SPDR S&P Oil & Gas Exploration & Production ETF (XOP)

This equal-weight ETF looks to track the S&P Oil and Gas Exploration and Production index. The fund holds about 84 stocks in its basket, charging a quite low expense ratio of 0.35%. Thanks to its strategy, no single security makes up for more than 1.51% of assets thus ruling out concentration risk.
 
The fund is diversified across capitalization levels as well with large caps accounting for 32% of the portfolio followed by small and mid caps with about 25% each. The ETF added over 1.50% in the past week.

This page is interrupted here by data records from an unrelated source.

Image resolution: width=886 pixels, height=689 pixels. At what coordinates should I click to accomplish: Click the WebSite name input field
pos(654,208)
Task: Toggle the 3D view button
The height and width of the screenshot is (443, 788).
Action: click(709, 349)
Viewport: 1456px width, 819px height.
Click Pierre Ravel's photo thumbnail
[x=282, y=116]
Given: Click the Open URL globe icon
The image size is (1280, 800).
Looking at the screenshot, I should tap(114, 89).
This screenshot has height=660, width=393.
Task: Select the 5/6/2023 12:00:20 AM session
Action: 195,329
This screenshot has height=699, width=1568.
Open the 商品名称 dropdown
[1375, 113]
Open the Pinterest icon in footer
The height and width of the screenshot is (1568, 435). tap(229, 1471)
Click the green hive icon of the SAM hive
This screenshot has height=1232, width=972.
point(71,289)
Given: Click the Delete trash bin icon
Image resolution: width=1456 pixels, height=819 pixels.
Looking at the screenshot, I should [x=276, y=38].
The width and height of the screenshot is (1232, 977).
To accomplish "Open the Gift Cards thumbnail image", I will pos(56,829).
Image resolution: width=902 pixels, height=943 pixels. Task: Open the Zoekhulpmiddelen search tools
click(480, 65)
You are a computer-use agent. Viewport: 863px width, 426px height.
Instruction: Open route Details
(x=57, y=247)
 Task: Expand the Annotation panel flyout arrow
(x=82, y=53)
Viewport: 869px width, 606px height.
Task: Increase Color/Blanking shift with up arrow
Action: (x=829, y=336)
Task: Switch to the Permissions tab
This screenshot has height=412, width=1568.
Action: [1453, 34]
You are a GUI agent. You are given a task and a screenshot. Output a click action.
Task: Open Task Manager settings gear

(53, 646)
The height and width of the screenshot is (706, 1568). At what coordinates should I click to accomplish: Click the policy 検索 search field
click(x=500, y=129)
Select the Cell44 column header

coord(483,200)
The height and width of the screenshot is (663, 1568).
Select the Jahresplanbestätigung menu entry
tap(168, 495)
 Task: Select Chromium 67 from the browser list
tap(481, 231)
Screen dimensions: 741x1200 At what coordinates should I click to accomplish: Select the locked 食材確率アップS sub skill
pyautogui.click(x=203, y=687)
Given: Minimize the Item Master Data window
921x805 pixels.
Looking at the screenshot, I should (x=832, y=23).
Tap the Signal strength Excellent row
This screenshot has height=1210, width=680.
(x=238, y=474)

PowerShares Dynamic Energy Exploration & Production ETF (PXE)
 
PXE adopts an enhanced index approach and tracks the Dynamic Energy Exploration and Production Intellidex index. The benchmark selects stocks based on criteria like price momentum, earnings momentum, quality, management action, and value. It charges 65 bps in yearly fees which makes it the priciest choice in the space.
 
Though the product follows an equal weighted approach like XOP, the weight attributed to each stock is higher than XOP. Valero Energy Corp (VLO) – the top most allocation of the ETF accounts for about 5.29% of the product. Apache Corp (APA) and Phillips 66 (PSX) round out the top three positions in the fund.
 
The basket, made of 30 stocks, is currently slightly skewed toward large caps with about 50% of exposure, and one-third share of the fund goes to the oil refining & marketing segment. PXE was up 2.17% last week.
 
Bottom Line
 
While the broader market momentum will likely slacken or be range bound in the near term thanks to investors’ movement into defensive assets, the best of the bunch will remain afloat.  The energy E&P space is such a sector. However, the latest Libyan oil deal – which signifies increased supplies in the energy space – has weighed on this part of the ETF universe.
 
Thus, we suggest investors to ride out the broader market volatility and some occasional glitches in the otherwise booming energy sector through the top-ranked energy E&P ETF IEO while the rest of the market struggles (read: Play the U.S. Oil Boom with These Energy ETFs).